因此,说明试验选取的4对引物适合进行多重检测,无交叉和相互干扰现象,特异性好。用RT-PCR方法检测马铃薯病毒,对存在的目标片断能准确检测出来,且重复性好,特异性强。
2.3 RT-PCR产物的克隆及测序
切取4种病毒的RT-PCR产物凝胶,进行扩增片段回收,克隆至PGM-T载体中,培养后,进行PCR检测,去除假阳性,得到分别含有以上几种病毒的cDNA的白色菌落,进行测序。

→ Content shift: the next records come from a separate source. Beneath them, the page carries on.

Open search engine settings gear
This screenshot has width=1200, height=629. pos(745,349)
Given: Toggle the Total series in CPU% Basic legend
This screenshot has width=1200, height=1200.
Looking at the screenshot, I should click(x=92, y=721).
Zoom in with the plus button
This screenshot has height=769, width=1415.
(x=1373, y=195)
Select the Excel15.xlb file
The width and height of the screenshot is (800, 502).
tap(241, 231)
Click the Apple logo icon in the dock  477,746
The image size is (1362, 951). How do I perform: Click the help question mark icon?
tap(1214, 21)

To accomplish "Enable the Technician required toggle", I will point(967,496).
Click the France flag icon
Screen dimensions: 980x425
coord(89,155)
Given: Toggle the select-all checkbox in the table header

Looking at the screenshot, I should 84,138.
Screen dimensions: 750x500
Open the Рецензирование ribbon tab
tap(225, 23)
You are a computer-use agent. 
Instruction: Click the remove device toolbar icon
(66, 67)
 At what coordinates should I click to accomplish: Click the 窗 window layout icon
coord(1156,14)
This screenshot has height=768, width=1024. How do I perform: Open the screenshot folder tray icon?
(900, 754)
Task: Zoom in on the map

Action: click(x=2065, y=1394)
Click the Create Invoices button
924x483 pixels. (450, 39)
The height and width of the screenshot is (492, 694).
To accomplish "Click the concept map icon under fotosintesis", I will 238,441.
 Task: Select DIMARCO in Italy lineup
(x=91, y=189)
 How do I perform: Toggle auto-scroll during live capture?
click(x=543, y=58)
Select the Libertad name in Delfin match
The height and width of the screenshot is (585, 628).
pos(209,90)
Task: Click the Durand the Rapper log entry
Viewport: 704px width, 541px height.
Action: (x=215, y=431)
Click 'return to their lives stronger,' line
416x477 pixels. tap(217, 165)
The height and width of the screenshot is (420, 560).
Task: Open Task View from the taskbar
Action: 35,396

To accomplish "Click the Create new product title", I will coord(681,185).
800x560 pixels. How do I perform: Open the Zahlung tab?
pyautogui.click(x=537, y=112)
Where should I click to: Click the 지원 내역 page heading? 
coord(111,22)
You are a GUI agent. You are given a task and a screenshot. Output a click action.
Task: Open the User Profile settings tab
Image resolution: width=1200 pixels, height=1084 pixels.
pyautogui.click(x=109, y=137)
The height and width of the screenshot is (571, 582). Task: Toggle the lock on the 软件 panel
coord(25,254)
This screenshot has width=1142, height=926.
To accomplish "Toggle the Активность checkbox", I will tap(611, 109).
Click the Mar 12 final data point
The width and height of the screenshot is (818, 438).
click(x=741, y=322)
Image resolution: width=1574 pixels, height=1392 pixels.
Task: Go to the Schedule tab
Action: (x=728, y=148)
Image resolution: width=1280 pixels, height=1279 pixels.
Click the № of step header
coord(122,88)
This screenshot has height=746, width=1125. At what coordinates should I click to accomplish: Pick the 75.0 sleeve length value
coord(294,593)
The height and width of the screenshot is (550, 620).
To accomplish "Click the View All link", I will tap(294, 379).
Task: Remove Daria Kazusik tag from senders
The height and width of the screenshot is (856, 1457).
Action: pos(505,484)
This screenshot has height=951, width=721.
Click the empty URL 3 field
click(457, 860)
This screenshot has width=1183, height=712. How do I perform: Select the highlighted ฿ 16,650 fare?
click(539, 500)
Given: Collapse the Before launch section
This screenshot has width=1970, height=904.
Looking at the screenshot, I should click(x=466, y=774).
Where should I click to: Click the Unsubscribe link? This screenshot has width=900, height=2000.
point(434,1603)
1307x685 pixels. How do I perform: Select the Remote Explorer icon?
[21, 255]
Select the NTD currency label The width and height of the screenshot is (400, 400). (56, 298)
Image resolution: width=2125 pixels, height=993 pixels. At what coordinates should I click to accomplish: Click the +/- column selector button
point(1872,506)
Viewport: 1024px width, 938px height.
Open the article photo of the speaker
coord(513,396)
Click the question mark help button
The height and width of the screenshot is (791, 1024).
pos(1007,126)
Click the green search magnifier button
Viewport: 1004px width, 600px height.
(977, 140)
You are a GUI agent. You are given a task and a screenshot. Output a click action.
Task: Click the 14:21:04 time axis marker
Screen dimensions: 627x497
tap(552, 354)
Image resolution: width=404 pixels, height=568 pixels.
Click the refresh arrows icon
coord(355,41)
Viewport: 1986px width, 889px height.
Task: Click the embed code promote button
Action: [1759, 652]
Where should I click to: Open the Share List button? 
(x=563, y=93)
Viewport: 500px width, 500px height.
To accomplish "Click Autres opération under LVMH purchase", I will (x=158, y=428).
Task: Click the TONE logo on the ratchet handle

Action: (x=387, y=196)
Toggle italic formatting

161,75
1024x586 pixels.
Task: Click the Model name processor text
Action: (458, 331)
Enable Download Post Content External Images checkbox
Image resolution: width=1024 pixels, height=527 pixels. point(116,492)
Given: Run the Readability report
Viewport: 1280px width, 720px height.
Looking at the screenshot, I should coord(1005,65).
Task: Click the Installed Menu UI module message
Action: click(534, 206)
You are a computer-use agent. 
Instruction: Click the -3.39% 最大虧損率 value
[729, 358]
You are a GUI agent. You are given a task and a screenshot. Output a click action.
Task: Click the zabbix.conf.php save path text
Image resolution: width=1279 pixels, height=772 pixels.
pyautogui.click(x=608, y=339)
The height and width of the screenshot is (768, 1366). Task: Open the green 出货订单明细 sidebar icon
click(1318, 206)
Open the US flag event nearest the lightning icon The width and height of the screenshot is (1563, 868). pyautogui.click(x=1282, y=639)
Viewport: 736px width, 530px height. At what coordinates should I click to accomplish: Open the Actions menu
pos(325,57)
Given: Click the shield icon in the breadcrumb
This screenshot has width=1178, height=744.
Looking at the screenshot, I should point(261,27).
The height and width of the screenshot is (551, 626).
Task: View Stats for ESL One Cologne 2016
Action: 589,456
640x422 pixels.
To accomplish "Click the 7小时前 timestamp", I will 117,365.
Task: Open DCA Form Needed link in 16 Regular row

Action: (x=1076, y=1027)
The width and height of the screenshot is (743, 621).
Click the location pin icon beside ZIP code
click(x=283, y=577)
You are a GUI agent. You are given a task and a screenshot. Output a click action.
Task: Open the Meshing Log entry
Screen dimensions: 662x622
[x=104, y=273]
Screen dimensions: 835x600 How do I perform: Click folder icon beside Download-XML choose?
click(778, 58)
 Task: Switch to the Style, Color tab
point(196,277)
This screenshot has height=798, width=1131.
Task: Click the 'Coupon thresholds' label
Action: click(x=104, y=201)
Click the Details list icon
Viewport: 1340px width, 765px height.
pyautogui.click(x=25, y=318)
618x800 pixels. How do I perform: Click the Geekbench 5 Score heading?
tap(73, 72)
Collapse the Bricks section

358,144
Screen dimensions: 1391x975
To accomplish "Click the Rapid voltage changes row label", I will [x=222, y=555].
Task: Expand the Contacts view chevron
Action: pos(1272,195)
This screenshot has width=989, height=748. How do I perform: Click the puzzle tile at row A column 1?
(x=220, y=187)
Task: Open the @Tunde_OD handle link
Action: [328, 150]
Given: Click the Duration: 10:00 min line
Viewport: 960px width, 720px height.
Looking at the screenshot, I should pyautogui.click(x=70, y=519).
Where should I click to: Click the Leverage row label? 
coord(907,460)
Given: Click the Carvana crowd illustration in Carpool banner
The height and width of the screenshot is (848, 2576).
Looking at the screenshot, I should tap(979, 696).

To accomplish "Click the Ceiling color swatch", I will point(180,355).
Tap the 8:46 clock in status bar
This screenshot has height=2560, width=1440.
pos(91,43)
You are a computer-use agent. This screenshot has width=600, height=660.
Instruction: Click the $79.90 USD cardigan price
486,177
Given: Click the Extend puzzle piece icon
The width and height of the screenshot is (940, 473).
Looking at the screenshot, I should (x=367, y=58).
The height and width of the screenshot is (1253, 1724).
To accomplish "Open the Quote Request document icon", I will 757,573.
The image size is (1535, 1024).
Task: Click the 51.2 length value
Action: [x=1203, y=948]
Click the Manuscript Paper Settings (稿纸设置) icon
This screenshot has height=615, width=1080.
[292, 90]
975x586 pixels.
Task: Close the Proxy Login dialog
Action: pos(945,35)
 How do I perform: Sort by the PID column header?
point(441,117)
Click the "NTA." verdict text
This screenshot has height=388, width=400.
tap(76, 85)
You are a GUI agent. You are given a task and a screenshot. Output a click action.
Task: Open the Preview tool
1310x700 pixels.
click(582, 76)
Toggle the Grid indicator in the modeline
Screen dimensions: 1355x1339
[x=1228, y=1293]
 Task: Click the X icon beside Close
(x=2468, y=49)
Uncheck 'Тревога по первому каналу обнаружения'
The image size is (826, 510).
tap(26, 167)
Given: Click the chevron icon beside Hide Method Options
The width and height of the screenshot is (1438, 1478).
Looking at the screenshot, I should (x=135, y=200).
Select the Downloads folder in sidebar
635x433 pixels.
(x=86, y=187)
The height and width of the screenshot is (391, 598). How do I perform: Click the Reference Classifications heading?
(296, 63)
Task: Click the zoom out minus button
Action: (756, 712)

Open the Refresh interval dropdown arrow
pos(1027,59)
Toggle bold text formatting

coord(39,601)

测序结果进行BLAST分析,表明PLRV的RT-PCR扩增序列其相应病毒的序列同源性达到100%;PVA的RT-PCR扩增序列与NCBI数据库中的PVA病毒的序列同源性达到99%;PVS的RT-PCR扩增序列与NCBI数据库中的的PVS病毒的序列同源性达到98%;PVX的RT-PCR扩增序列与NCBI数据库中的PVX病毒的序列同源性达到96%。
2.4 供试马铃薯样品的病毒检测结果
利用本研究的检测技术,对样品提取总RNA 进行RT-PCR 检测。结果显示有2个样品同时检出4种病毒,16个样品检出了3种病毒,其中6个样品检出PVX、PVS、PLRV,3个样品检出了PVS、PVX、PVA,4个样品检出了PVS、PVA、PLRV,3个样品检出了PVX、PVA、PLRV,16个样品检出了PVX、PVS,13个样品检出了PVX、PLRV,2个样品检出了PVX、PVA,6个样品检出了PVS、PVA,2个样品检出了PVA、PLRV,28个样品检出了PVS、PLRV,41个样品只检出了1种病毒,即 21个样品检出PVS,7个样品检出PVX,3个检出PVA,10个检出PLRV,8个有症状样未检出病毒,有可能为其他病毒侵染。该检验结果表明,本研究建立的体系可以高效准确的检测马铃薯样品是否带毒,带的是何种病毒,该方法可靠性、稳定性良好。
3 结论与讨论
本研究以Genbank查询的马铃薯4种病毒(PVS、PVX、PLRV和PVA)的CP 基因高度保守序列设计的4 对引物,扩增靶带大小适中,GC百分含量、Tm 值相近,相互之间及与其他病毒之间均无同源性,凝胶电泳图像目标条带清晰,无杂带和引物二聚体产生,从而保证了引物的特异性。PCR 技术用于植物病毒的检测有特异性强、灵敏度高、快速简便及所需样品量少等特点,据报道PCR的灵敏度可达30 pg,比ELLSA 方法高很多[4],是检测植物病毒的一个重要手段。与单一PCR相比,多重RT-PCR能同时扩增多个目的片段,其是在一个反应体系中加入多对引物,因此多重PCR在植物病毒检测中优势突出,具有高产率、高效、试验成本较低等优点[5]。在复杂性上,与单重RT-PCR方法相比,建立一个多重RT-PCR 方法由于受到许多因素的影响,其构建复杂得多。引物设计上,其灵敏度要达到或接近单重RT-PCR的水平[6-7],要求多重RT-PCR避免各目的片段之间的非特异性扩增和各个引物对之间的相互干扰,使各目的片段有相近的扩增效率,设计的备选引物退火温度相近,另外需不断优化对体系中各种参数。因此,保证引物的特异性是多重RT-PCR方法检测的关键。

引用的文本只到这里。